Ensaio

A filosofia e o poder têm uma tensão sexual não resolvida

A série ficcional 'Merlí' é mote para a análise do ensino de Filosofia nas escolas

TEXTO RAPHAEL DOUGLAS TENÓRIO
ILUSTRAÇÕES LUÍSA VASCONCELOS

01 de Outubro de 2018

No seriado, o professor Merlí traz o espírito crítico da filosofia para a sala de aula

No seriado, o professor Merlí traz o espírito crítico da filosofia para a sala de aula

Ilustração Luísa Vasconcelos

[conteúdo exclusivo para assinantes | ed. 214 | outubro de 2018]

Onde mora o algoritmo também vive o que salva. Exatamente, estamos falando de Netflix e suas séries. Há séries filosóficas? Sim. Trazem algo novo para a filosofia. Calma. O que há de novo quando falamos de filosofia? Em filosofia, novo não necessariamente é bom. A bem da verdade, quase nunca é. O considerável em filosofia é o que envelheceu, cravou-se de impressões, tatuou-se de experiências, sofreu resistência e mostrou-se maturável.

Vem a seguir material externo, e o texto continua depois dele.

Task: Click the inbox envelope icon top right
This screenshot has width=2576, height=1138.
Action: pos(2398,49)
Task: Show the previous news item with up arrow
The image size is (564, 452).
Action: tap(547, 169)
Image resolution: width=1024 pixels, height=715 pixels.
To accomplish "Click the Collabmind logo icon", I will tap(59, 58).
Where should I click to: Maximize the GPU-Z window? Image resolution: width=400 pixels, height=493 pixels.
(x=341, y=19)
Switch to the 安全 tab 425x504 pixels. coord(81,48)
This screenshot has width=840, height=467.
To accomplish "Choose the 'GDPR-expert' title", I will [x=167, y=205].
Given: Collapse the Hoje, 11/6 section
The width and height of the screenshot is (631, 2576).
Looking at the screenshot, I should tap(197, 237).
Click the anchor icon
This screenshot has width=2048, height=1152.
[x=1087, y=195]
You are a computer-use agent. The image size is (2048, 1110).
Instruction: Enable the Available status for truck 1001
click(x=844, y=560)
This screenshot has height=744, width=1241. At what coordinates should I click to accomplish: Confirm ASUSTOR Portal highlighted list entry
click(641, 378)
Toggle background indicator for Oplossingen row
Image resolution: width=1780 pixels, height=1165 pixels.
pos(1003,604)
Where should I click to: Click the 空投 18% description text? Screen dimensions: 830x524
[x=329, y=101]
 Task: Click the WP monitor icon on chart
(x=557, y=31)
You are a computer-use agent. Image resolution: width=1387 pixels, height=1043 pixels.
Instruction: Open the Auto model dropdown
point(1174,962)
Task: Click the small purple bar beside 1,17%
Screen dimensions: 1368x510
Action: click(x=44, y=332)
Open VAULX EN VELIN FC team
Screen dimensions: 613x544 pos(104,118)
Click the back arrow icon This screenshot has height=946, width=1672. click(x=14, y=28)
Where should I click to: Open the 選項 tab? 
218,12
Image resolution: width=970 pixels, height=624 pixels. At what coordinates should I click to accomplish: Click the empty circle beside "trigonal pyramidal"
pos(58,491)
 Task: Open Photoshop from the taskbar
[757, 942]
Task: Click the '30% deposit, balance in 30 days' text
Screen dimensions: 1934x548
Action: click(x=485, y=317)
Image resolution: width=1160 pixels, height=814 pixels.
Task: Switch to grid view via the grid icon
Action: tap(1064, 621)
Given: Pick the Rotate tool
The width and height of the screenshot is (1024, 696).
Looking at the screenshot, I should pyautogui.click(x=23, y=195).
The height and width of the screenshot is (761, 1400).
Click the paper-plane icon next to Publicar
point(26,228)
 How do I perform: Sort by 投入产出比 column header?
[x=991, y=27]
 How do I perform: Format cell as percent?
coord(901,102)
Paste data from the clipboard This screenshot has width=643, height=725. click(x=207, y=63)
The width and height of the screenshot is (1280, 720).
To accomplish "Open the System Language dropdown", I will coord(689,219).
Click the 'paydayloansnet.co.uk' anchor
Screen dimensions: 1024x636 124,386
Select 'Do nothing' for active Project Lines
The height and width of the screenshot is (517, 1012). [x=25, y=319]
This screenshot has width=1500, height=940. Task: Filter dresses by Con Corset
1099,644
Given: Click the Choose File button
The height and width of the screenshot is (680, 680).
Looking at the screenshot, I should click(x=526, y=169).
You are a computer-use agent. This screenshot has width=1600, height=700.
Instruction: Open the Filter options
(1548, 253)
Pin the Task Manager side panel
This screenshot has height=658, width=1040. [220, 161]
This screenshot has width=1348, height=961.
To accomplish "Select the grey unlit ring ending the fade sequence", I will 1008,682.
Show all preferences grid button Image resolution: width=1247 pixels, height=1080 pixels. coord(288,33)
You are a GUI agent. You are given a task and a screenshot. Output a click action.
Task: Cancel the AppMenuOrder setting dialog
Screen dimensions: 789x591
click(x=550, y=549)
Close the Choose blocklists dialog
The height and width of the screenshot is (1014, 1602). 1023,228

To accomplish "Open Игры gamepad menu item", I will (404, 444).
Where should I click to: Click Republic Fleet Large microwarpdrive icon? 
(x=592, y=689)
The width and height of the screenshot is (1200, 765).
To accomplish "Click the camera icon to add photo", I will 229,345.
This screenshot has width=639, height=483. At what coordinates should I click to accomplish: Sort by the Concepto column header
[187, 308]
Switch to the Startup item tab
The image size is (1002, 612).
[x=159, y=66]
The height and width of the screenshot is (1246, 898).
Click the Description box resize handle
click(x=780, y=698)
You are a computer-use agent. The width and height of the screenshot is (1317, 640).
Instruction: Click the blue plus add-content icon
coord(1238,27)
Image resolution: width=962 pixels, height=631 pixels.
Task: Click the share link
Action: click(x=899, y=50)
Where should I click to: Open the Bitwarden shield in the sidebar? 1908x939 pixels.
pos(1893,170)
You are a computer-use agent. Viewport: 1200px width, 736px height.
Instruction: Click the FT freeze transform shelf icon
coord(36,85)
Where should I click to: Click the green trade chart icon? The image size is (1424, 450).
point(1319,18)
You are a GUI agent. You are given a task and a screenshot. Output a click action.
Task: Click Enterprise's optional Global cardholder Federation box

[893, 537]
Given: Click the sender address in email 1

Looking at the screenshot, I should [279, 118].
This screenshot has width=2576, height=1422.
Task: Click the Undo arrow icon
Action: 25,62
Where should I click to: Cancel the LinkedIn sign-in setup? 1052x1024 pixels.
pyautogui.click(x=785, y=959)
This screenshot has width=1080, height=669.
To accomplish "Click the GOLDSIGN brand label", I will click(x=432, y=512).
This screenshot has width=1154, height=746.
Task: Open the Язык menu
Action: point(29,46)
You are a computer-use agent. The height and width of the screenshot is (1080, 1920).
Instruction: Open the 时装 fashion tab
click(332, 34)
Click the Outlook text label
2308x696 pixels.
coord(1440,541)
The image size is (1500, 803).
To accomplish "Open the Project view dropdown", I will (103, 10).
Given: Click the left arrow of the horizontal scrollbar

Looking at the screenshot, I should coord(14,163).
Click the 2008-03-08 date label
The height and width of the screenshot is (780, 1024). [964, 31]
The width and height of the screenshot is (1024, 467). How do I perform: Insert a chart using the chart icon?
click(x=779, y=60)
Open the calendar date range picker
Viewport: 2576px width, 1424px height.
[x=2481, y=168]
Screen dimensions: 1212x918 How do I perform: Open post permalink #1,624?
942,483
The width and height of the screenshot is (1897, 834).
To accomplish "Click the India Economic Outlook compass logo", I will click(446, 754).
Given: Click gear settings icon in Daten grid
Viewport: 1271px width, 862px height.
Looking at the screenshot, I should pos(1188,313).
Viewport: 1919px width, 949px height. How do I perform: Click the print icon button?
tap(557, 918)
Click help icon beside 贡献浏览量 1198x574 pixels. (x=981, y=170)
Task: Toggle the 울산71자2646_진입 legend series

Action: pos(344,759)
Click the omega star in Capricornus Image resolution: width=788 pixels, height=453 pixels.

Não é sem razão que o personagem principal da série catalã Merlí, originalmente exibida na TV3 e desde 2016 no Netflix, sobre um professor de filosofia e sua simpática turma, não é uma jovem promessa acadêmica. Merlí Bergeron, vivido pelo ator Francesc Orella, é um sujeito de meia-idade, recém-despejado, em vias de morar com a mãe, cheio de conflitos com o filho, querendo recuperar o sentido da paternidade e cujos defeitos e qualidades de um homem médio entram em simbiose com as cogitações filosóficas cultivadas em ambiente escolar e fora dele. Um homem com vocação para ensinar, sem dúvida. O encantador da trama é que Merlí não é um vencedor, assim como tradicionalmente se considera marginal a filosofia e a quem a ela se associa.

A série não se faz totalmente filosófica, uma vez que precisa seguir todos os protocolos para ser “hashtagueada” por uma determinada faixa etária sem causar overdose intelectual. No entanto, ousa, ao dar nomes de correntes filosóficas e filósofos a cada capítulo. Todos já mortos: o consumo de um produto racional do passado no mais atual hoje. A virtude de Héctor Lozano, criador da série, é expor como a filosofia é paradoxalmente aquilo que pode atualizar um sujeito desatualizando-o.



O seriado é um almoço com diversos tipos de guarnição. Do carnívoro ao vegano. A filosofia é apenas um dos pratos. Quem assiste à série na esperança de se alimentar apenas de filosofia não sairá com a nutrição completa: mas certamente não morrerá de fome. A série digere filósofos e filosofias na tentativa de fortalecer intelectualmente a musculatura de cada episódio ao versar sobre inúmeros temas: de dramas adolescentes a profundas questões pedagógicas.

É bela ênfase ao espírito crítico e à necessidade de buscar a felicidade que o professor espraia constantemente entre seus jovens discípulos. É a casa escolar na qual gostaríamos de morar. Uma morada onde a educação é intimista e a filosofia, no sentido mais profundo da palavra, torna-se o autêntico achegamento ao saber em clima de amizade.